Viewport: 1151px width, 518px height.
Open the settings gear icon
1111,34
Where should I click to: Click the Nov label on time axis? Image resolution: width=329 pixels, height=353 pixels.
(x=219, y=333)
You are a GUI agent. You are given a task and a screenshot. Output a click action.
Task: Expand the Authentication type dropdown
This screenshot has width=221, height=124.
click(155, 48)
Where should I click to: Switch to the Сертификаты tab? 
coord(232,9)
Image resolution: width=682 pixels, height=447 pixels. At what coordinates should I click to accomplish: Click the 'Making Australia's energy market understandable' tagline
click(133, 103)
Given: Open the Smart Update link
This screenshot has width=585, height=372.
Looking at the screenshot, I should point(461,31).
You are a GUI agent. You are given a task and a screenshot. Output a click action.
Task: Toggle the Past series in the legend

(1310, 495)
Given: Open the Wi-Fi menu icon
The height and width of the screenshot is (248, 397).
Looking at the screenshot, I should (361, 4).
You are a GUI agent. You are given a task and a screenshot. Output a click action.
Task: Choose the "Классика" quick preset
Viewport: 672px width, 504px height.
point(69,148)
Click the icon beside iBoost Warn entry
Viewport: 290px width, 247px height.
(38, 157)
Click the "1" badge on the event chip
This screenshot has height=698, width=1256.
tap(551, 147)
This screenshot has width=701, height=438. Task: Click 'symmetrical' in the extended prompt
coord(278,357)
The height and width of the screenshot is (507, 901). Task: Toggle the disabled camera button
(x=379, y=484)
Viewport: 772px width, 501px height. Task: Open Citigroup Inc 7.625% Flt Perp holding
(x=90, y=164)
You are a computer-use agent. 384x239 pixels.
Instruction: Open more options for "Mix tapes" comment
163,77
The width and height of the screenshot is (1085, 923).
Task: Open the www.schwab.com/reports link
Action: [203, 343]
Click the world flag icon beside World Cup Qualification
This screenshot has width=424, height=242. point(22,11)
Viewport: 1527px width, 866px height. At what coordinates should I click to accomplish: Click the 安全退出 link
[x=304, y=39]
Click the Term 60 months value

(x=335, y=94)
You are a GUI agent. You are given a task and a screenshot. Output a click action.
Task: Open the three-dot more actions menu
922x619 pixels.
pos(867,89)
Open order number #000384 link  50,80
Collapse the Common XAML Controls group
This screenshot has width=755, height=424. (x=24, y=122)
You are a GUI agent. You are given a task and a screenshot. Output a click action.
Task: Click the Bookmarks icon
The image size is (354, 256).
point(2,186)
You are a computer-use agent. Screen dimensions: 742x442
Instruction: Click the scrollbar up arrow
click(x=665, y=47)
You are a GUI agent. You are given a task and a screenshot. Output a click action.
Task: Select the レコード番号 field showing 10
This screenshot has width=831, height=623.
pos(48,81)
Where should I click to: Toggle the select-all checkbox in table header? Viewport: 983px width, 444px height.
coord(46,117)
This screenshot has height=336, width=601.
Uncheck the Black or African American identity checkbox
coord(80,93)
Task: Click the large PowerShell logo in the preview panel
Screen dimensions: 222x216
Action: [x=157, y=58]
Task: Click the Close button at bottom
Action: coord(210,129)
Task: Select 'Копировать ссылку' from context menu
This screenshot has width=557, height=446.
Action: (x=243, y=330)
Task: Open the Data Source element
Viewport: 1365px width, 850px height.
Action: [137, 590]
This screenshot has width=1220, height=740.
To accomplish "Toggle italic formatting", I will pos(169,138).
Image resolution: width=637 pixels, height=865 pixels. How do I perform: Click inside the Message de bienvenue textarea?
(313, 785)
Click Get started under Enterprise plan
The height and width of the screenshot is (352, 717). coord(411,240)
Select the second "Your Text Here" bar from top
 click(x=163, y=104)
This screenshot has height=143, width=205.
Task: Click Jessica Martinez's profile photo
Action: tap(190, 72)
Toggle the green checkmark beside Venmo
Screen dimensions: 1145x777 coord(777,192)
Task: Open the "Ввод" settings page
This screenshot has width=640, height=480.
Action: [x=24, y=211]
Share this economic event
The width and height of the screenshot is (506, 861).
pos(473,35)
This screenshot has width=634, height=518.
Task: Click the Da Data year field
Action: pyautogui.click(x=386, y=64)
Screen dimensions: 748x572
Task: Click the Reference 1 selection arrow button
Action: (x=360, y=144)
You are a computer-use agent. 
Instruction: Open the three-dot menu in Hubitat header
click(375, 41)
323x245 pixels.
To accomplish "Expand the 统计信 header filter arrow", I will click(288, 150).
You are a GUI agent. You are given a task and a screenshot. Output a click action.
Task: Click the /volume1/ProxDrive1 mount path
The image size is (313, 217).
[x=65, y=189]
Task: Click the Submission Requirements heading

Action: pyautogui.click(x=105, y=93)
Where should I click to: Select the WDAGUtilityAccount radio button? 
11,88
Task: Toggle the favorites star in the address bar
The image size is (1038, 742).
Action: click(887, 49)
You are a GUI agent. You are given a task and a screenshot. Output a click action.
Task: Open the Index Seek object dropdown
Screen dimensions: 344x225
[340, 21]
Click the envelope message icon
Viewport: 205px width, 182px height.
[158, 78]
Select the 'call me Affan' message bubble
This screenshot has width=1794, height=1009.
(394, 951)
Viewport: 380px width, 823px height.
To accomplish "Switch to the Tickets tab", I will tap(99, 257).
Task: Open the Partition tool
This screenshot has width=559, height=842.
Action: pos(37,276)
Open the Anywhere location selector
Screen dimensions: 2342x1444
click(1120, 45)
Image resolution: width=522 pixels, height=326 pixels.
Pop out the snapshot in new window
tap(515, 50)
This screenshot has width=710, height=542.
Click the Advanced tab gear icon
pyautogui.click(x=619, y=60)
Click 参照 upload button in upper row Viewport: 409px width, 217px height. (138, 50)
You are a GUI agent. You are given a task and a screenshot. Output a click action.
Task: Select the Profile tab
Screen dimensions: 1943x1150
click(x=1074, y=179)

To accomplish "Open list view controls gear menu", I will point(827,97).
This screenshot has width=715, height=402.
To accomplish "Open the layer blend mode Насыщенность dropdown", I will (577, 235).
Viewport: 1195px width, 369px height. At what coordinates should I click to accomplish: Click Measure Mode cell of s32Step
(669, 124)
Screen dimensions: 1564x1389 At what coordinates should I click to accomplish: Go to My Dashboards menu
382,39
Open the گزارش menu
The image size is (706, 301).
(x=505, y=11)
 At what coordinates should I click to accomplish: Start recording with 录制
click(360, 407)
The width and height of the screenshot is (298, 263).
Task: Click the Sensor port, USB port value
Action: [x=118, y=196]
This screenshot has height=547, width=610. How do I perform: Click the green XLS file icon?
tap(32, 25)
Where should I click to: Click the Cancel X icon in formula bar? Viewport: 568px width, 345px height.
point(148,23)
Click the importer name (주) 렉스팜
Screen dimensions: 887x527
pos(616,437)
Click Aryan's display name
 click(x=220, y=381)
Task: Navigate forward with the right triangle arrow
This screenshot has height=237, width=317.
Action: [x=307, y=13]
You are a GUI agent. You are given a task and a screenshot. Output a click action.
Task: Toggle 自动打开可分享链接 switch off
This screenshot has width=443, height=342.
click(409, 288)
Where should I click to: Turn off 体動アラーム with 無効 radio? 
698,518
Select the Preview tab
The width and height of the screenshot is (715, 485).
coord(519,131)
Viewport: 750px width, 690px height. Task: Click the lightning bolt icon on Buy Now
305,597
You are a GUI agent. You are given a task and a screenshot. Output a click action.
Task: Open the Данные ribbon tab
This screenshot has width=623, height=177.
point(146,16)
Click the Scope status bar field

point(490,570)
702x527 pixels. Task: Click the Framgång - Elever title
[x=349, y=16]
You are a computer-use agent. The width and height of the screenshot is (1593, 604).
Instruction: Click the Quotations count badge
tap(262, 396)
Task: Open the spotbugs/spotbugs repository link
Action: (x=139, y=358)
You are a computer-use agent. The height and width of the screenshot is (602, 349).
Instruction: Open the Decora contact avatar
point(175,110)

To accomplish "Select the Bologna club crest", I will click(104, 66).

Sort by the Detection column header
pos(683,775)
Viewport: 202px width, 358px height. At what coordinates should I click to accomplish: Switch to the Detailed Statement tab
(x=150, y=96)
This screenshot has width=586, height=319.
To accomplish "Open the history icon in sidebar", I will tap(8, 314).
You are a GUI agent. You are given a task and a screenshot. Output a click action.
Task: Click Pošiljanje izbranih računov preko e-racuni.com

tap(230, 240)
┄┄┄┄┄┄
* [Exercise instructions]:
List the lines of the entries that include "dropdown".

* [Finished task]:
Task: Expand the Authentication type dropdown
Task: Open the Index Seek object dropdown
To accomplish "Open the layer blend mode Насыщенность dropdown", I will (577, 235).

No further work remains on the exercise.